DOCUMENT PASSAGE:
- - - - - - -

As efforts towards recovery from COVID-19 and renewal are being made, it is important to learn lessons from the experience.
With that in mind, we have designed a self-evaluation methodology that provides a framework for local government and other organisations to assess how effective their COVID-19 recovery plans and renewal strategies have been.
It’s all part of The Manchester Briefing, our ongoing initiative from Alliance Manchester Business School and the Humanitarian and Conflict Response Institute, to support those who are planning and implementing recovery and renewal from the pandemic.
By reflecting on their response to COVID-19, organisations can identify those strategies that were most effective, helping to inform how we should react to future crises.
But what do we mean by recovery and renewal?
Recovery refers to short-term activity to enhance preparedness following a crisis, with a focus on addressing the immediate impacts.
Whereas renewal includes more ambitious strategic action to build long-term resilience following a crisis, potentially including societal issues that the crisis has exposed.
The methodology has identified seven areas for self-reflection, each with a set of questions that focus on the principles of developing recovery and renewal activities, rather than the intricacies of the activities themselves.
Duncan Shaw, Professor of Operational Research and Critical Systems at AMBS, explains: “By working to assess and evaluate the local response to this unprecedented event in the UK and around the world, we can develop strategies that can prepare and protect communities from future crises.”
The seven areas for self-reflection are:
Strategy and leadership - some organisations have clear strategies for recovery and renewal from crisis, while others are still working on theirs.
Partnerships and intelligence - have partnerships generated information that can be used to inform future planning, and how can that be used best?

- - - - - - -

SUPPLIED DATA:
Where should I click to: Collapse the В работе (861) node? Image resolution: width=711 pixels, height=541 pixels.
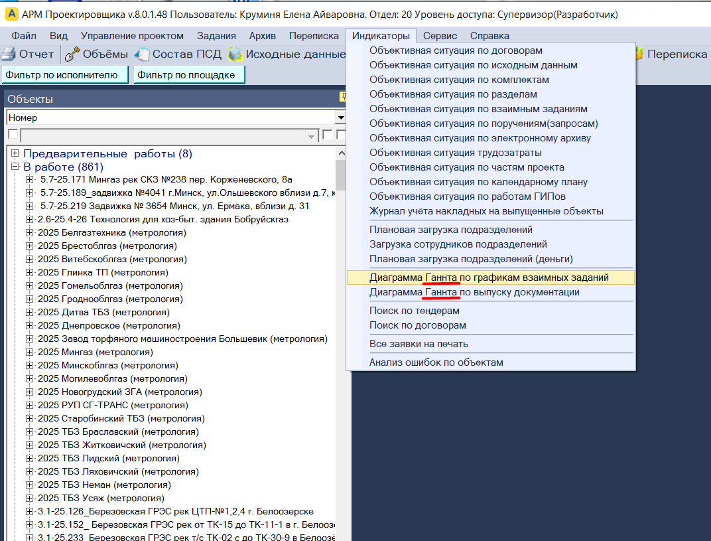(x=15, y=167)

- - - - - - -

GOAL OF THE EXERCISE:
In the text on COVID-19 recovery and renewal, write out the part that begins at the words "Duncan Shaw, Professor" and stops after "be used best?", replacing "unprecedented" with "extraordinary". The material isn't needed for this.

ANSWER SECTION:
Duncan Shaw, Professor of Operational Research and Critical Systems at AMBS, explains: “By working to assess and evaluate the local response to this extraordinary event in the UK and around the world, we can develop strategies that can prepare and protect communities from future crises.”
The seven areas for self-reflection are:
Strategy and leadership - some organisations have clear strategies for recovery and renewal from crisis, while others are still working on theirs.
Partnerships and intelligence - have partnerships generated information that can be used to inform future planning, and how can that be used best?